Objectif de l'exercice:
Relevez tous les noms de lieux géographiques (gare, ville, région) cités dans le récit du trajet en train.

Extrait du document:
Jeudi 10 juin 2021. Je suis assis dans le train express régional qui m’emmène à nouveau de la gare Valence TGV en direction de Grenoble. Tous les voyageurs sont « sur » leur smartphone. Ou plutôt « dedans ». Même mon fils de 15 ans, qui a préféré la tranquillité dans le wagon voisin pour organiser sa bulle ! Je profite de la relative stabilité du train pour sortir mon livre. Je l’ai acheté récemment dans une librairie indépendante et alternative, créée par une SCOP (Ardelaine) qui récolte de la laine en Ardèche pour produire des vêtements et des matelas traditionnels… Le livre est un ouvrage collectif intitulé « L’assassinat des livres – par ceux qui œuvrent à la dématérialisation du monde ». Vertige. J’observe autour de moi, mi-amusé, mi-inquiet mais personne ne prête attention à mon bouquin ! C’est un gros pavé dans lequel je prends connaissance d’une critique implacable de l’artifice de cette activité numérique qui, plus elle capte notre attention, plus elle nous prive de nos humanités…
J’ai profité d’une escale pour déposer malicieusement un 5° exemplaire du livre en mode Zip&collect sur la banquette de l’autre côté de l’allée centrale. Un jeune homme est monté et s’est assis. Il a posé son sac, à côté puis sur le livre, sans même regarder de quoi il s’agissait, et s’est installé devant son écran, un gros casque fixé sur les oreilles. Sans un regard autour. A aucun moment je n’ai eu l’impression qu’il soit sorti de sa bulle. J’ai eu le cœur serré ; j’ai eu envie d’intervenir. Mais je ne l’ai pas fait ; une fois déposé, le livre ne m’appartient plus…

Je me replonge dans ma lecture ; y est minutieusement décrit comme la pratique numérique suscite le zapping, empêche la concentration, remplace l’expérience sensorielle médiée par le papier par une demi-expérience. Quand la réalité permet de créer du lien, le numérique crée du vide.

Extrait du jeu de données

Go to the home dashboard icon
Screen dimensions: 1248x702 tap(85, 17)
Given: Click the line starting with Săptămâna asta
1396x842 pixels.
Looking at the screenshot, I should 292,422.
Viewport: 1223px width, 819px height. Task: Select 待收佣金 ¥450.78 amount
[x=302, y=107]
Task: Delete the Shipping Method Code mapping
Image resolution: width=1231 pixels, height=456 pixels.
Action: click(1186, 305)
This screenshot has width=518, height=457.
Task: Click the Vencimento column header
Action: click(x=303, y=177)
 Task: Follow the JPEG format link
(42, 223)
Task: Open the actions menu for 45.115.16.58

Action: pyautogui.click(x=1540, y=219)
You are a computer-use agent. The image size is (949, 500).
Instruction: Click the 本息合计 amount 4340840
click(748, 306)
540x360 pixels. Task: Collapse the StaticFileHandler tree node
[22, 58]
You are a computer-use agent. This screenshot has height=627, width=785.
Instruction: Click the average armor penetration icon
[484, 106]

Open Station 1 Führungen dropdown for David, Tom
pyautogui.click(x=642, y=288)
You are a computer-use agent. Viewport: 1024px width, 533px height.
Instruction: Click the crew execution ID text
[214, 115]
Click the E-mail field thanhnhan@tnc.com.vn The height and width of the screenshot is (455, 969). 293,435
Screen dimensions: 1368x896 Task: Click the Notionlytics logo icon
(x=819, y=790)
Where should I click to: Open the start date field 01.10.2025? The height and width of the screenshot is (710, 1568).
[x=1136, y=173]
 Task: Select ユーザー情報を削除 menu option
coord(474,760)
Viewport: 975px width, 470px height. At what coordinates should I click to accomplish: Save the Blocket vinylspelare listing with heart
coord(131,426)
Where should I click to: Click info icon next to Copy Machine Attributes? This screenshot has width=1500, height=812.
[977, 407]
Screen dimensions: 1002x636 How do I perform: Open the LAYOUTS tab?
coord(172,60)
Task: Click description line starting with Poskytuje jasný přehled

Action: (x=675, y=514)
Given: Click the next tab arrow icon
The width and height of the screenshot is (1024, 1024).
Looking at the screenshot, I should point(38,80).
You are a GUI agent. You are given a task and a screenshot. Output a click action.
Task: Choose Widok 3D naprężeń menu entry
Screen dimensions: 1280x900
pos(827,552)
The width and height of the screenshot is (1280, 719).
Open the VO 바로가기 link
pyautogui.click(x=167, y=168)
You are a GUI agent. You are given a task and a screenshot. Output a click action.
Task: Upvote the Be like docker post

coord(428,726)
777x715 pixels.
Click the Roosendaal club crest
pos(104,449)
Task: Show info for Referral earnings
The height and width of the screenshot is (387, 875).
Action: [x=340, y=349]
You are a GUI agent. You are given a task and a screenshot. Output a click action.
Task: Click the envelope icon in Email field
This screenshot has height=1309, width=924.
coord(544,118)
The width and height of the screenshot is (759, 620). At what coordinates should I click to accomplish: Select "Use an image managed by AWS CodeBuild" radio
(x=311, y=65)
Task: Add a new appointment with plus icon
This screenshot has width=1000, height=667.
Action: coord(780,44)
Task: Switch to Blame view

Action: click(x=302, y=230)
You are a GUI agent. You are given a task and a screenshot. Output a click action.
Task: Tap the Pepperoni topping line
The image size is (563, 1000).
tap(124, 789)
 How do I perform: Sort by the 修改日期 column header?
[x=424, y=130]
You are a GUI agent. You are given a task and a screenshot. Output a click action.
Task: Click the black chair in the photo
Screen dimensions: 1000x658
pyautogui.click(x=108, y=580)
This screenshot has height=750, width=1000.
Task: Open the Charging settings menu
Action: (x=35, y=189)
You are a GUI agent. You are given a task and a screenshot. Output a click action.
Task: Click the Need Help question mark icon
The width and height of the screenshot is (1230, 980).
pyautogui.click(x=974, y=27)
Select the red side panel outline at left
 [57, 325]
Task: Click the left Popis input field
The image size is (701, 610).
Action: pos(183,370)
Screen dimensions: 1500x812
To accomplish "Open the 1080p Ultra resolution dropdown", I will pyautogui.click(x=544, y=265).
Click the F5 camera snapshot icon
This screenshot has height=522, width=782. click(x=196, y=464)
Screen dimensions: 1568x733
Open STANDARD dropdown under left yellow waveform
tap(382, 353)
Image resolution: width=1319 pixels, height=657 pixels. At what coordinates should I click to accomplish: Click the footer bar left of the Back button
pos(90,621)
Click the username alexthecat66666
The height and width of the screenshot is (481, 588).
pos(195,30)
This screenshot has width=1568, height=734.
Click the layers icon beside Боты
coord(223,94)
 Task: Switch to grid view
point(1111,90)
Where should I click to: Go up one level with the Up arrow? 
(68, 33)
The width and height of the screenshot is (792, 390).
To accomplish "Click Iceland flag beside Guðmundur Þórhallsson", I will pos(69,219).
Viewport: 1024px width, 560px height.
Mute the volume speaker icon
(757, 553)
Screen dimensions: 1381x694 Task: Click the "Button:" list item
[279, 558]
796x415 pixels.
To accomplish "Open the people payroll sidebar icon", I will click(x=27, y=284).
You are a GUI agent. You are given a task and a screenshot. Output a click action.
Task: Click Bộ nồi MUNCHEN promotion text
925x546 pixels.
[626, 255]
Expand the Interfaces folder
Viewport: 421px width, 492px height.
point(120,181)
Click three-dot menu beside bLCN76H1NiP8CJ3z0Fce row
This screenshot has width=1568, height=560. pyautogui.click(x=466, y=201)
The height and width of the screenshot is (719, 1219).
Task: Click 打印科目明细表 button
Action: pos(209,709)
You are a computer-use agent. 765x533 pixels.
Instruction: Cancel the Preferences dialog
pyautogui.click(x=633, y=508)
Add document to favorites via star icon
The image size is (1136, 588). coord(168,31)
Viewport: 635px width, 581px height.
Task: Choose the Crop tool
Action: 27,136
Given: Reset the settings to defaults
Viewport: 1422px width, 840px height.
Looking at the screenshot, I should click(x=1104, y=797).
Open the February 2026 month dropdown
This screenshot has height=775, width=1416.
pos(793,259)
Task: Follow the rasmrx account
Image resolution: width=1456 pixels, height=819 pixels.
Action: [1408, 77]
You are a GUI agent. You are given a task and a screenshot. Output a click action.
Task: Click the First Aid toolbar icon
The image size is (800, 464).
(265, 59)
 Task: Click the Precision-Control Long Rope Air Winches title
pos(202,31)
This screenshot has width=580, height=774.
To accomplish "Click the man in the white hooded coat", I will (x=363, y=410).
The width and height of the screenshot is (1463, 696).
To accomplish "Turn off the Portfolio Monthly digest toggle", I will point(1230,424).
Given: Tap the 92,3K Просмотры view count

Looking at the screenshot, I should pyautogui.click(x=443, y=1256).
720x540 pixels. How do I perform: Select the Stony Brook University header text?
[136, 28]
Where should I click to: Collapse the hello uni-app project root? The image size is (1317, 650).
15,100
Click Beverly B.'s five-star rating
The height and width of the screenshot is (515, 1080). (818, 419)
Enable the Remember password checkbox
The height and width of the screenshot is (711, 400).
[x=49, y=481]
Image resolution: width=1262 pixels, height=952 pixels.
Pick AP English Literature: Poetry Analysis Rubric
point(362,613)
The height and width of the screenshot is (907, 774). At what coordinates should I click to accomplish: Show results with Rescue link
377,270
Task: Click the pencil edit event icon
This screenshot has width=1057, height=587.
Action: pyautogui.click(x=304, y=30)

Solution rédigée:
Valence TGV, Grenoble, Ardèche